« Créer de la valeur » est sur toutes les lèvres depuis des décennies. Longtemps perçue comme l’affaire du département des ventes, la notion de valeur ne cesse d’évoluer dans le temps. Elle tient désormais compte de l’aspect émotionnel et est désormais l’affaire de l’ensemble des départements qui forment une chaine de valeur. En tant que fonction support, le département informatique est, de facto, partie prenante dans cette même chaine de valeur.
La gestion de portefeuille pour créer de la valeur
Au quotidien, les départements informatiques disposent en effet de nombreux leviers pour créer de la valeur. Certains sont très simples à mettre en œuvre et permettent de créer de la valeur immédiatement. D’autres, plus complexes au premier abord, donnent des résultats pérennes avec une vélocité accrue. La gestion du portefeuille informatique permet d’identifier au plus tôt les activités qui créent de la valeur et de les prioriser en tenant compte de nombreux facteurs pour optimiser cette valeur créée, le tout en s’intégrant avec les processus existants.
Le Larousse ne dénombre pas moins de 14 définitions pour le terme valeur, sans compter les expressions qui contiennent ce mot. Certaines de ces définitions sont purement objectives et se basent sur les coûts de production d’un bien ou d’un service ainsi que le prix de vente de celui-ci. D’autres font référence à la perception et à l’intérêt par le potentiel acquéreur.
Cette approche conceptuelle relève alors de la combinaison de facteurs forts différents tels que la marque, la culture d’entreprise, l’approche clientèle et bien d’autres. Pour le rendre concret dans le marché financier, un prix lui est alors assigné.

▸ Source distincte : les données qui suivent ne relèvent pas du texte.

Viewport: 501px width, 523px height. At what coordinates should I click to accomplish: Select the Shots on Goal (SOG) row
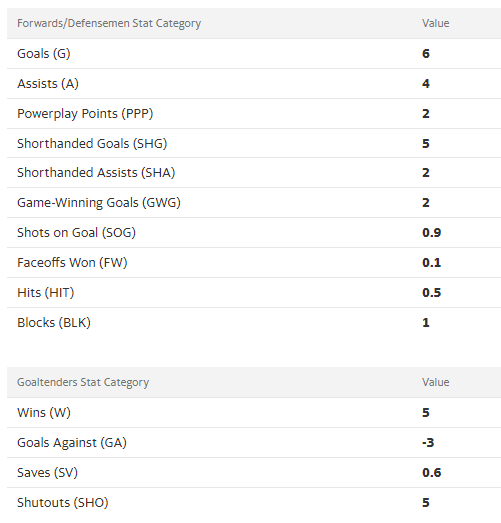click(x=254, y=232)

Ainsi, bien que le prix de la brique ne change que très peu d’une maison à l’autre, celui de la maison est très variable, en tenant compte du quartier, de l’infrastructure aux alentours mais aussi de l’histoire de la maison. De même, en observant le prix d’un autographe d’un chanteur connu, on comprend vite que la perception apporte énormément de valeur comparée au prix du papier seul.
Différents axes de la création de valeur
La valeur créée est la différence entre le résultat obtenu et le résultat théorique ou passé si certaines opérations n’avaient pas été effectuées. La valeur créée, ou valeur ajoutée, est bien connue du grand public, notamment du fait de la taxation qui est appliquée à l’aspect financier de la chose.

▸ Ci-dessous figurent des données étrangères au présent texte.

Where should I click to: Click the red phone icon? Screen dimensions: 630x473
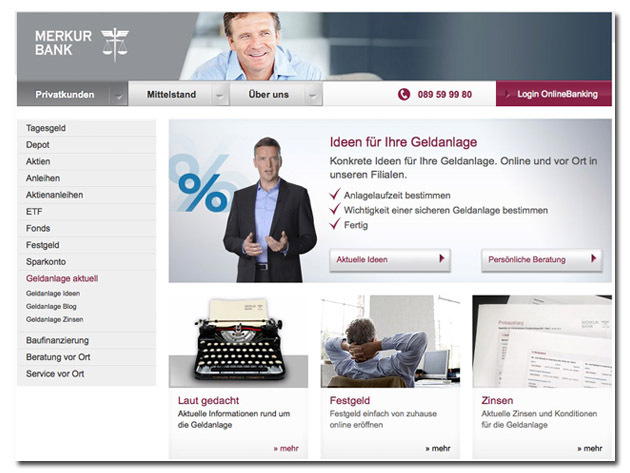404,94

Dans un précédent papier, nous avons abordé la création de valeur en partant de la proposition de valeur. La proposition de valeur permet d’exprimer ce que le bien ou le service amèneront à l’utilisateur de celui-ci, de manière similaire à ce que la vision et la mission indiquent vers quoi tend une collectivité et comment elle se positionne pour y parvenir.
La proposition de valeur répond alors à ces trois questions :
- Quel est le problème à résoudre ?
- Qu’est-ce qui rend la solution unique ?
- Comment mesurer le résultat fourni par cette solution ?
La création de valeur est un des autres pendants du sujet. Elle est le reflet de l’implémentation des méthodes pour répondre à la proposition de valeur. On entendra d’ailleurs souvent parler de la création de valeur par tel ou tel intermédiaire tel que « la création de valeur par le marketing ». Chacun joue en effet un rôle dans la création de valeur à proprement parler. Si l’un ou l’autre venait à sous-performer, il en résulterait que la valeur créée serait bien plus faible voire nulle. C’est, par exemple, le cas lorsque des entreprises font des choix hasardeux quant à leurs partenaires pour la distribution des biens ou la revente de services alors que le produit avait une valeur élevée avant la distribution. La valeur créée est donc négative dans ce cas.
La chaine de valeur de Porter
La chaine de valeur, outil crée par Porter il y a près de 50 ans, a pour objectif de structurer des activités afin d’obtenir un avantage concurrentiel que ce soient des coûts inférieurs aux concurrents, des caractéristiques uniques, ou un segment de marché très particulier.
Pour faire simple, les activités sont groupées en deux grandes catégories : les activités de base et les activités de soutien. Les premières sont les activités plus facilement visibles de l’extérieur de l’entreprise tandis que les secondes sont celles nécessaires pour permettre aux premières d’exister.
Bien que schématiquement, il s’agit de créer des « cases », l’ensemble de ces activités doit être vu comme un bloc, en évitant tout cloisonnement. En effet, le positionnement des uns peut avoir des impacts, positifs ou négatifs, sur les autres. On pourrait citer quelques moyens de créer de la valeur qui exercent en effet une influence sur les autres départements : payer plus tard, louer, favoriser un mode de paiement plutôt qu’un autre, utiliser le cash différemment, adapter le prix des services, proposer des offres alléchantes (freemium par exemple), et bien d’autres.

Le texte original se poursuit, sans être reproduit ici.